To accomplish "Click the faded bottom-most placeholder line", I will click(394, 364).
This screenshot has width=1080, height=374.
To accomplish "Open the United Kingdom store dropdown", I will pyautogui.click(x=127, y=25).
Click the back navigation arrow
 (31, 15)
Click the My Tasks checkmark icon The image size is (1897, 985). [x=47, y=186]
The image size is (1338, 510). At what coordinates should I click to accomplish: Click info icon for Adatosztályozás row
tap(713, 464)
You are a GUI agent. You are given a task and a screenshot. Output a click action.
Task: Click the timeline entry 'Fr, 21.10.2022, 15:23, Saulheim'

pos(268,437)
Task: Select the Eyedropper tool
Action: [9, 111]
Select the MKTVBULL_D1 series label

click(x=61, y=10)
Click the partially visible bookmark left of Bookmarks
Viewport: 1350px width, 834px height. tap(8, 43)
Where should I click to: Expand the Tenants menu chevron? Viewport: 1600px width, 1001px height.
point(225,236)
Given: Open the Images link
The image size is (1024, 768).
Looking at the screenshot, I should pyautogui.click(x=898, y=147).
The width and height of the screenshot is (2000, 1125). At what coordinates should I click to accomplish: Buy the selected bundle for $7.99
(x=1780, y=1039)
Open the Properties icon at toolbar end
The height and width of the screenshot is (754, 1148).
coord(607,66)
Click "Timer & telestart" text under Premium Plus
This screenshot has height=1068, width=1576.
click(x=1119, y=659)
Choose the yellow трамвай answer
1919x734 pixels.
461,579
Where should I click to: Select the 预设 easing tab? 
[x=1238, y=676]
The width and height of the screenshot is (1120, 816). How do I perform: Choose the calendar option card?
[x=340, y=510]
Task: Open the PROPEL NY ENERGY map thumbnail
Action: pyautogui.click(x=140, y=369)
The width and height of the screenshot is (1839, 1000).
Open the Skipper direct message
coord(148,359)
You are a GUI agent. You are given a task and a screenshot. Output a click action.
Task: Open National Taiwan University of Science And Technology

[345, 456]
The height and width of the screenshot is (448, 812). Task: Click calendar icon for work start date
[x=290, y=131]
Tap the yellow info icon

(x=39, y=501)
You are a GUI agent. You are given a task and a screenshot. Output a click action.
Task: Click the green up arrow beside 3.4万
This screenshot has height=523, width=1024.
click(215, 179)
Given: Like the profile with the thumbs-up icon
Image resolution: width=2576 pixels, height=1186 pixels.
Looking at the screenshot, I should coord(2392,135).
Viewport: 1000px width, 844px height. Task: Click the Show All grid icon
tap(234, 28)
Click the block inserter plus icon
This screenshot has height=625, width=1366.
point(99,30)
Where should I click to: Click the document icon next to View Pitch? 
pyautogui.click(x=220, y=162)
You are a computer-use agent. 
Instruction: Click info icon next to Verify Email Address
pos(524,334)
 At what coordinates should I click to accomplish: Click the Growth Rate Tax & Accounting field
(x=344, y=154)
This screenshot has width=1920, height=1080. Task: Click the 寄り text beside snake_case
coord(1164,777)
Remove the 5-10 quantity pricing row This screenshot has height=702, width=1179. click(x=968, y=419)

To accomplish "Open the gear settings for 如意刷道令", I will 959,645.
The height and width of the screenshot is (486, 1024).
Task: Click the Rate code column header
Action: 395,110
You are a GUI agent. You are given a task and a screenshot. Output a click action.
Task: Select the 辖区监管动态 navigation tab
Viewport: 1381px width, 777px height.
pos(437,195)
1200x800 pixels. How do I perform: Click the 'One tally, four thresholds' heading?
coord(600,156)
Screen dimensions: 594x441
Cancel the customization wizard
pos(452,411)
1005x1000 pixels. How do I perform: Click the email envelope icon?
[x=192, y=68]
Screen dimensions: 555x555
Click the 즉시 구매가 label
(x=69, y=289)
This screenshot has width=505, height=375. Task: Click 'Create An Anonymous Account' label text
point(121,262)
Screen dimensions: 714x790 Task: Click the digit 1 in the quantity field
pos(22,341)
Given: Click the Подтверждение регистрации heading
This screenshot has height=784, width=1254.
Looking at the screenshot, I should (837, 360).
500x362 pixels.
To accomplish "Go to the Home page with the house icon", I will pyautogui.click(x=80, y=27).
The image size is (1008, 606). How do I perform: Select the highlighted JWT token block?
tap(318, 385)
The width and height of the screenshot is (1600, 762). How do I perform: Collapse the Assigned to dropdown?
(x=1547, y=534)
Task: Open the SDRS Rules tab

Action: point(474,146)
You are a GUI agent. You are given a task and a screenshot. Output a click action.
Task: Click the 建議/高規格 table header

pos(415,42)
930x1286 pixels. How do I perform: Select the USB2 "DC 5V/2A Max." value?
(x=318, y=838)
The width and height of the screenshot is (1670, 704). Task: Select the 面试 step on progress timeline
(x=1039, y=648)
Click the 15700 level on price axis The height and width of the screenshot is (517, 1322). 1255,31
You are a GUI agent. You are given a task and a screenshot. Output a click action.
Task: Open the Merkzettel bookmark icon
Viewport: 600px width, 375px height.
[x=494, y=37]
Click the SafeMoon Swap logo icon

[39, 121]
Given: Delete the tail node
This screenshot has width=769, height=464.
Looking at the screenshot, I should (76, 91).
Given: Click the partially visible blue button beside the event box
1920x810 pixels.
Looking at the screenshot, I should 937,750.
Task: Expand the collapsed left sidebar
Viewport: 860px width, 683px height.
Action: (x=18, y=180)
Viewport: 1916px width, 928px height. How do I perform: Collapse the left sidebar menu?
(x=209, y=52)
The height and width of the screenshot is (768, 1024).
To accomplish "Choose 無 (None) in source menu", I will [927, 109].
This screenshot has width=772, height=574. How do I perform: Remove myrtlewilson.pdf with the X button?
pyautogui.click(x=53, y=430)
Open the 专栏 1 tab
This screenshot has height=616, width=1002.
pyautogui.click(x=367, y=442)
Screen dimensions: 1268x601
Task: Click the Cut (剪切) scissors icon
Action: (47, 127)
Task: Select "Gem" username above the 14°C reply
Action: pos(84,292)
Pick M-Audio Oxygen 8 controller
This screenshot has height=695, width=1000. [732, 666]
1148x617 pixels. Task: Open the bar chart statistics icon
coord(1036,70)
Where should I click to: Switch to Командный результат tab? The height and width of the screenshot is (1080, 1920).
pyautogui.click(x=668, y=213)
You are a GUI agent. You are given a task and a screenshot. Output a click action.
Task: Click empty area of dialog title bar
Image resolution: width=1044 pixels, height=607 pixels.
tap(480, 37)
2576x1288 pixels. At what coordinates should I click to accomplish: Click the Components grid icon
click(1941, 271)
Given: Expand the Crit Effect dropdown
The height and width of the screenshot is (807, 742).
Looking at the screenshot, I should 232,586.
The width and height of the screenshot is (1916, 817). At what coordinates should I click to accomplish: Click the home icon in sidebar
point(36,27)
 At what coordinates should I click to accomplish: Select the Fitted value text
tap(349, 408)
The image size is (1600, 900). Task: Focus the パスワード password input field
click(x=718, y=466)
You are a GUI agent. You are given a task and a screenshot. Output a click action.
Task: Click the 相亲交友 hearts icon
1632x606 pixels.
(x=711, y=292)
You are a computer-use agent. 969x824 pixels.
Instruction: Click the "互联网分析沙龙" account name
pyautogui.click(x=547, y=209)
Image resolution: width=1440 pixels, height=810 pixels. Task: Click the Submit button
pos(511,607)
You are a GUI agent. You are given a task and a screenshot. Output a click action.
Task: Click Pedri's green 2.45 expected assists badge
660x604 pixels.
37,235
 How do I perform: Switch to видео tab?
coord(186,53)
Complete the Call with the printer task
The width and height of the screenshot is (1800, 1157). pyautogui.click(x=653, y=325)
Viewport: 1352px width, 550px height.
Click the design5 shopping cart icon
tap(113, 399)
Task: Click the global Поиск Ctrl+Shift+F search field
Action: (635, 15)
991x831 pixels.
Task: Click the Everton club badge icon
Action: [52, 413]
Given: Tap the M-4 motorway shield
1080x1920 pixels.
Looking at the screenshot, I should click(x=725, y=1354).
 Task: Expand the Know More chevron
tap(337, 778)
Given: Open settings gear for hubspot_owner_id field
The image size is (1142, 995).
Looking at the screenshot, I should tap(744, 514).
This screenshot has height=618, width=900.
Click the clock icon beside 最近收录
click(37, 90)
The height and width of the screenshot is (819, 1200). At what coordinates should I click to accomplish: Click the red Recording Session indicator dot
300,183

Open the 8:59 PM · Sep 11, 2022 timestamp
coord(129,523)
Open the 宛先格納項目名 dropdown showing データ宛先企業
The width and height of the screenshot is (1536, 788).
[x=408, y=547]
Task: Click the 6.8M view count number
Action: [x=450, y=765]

EXERCISE DIRECTIONS:
Starting with the first line of the listing above and ending with the line that holds "Click the My", return those lines exactly as written, both included.

SOLUTION TO THIS EXERCISE:
To accomplish "Click the faded bottom-most placeholder line", I will click(394, 364).
This screenshot has width=1080, height=374.
To accomplish "Open the United Kingdom store dropdown", I will pyautogui.click(x=127, y=25).
Click the back navigation arrow
 (31, 15)
Click the My Tasks checkmark icon The image size is (1897, 985). [x=47, y=186]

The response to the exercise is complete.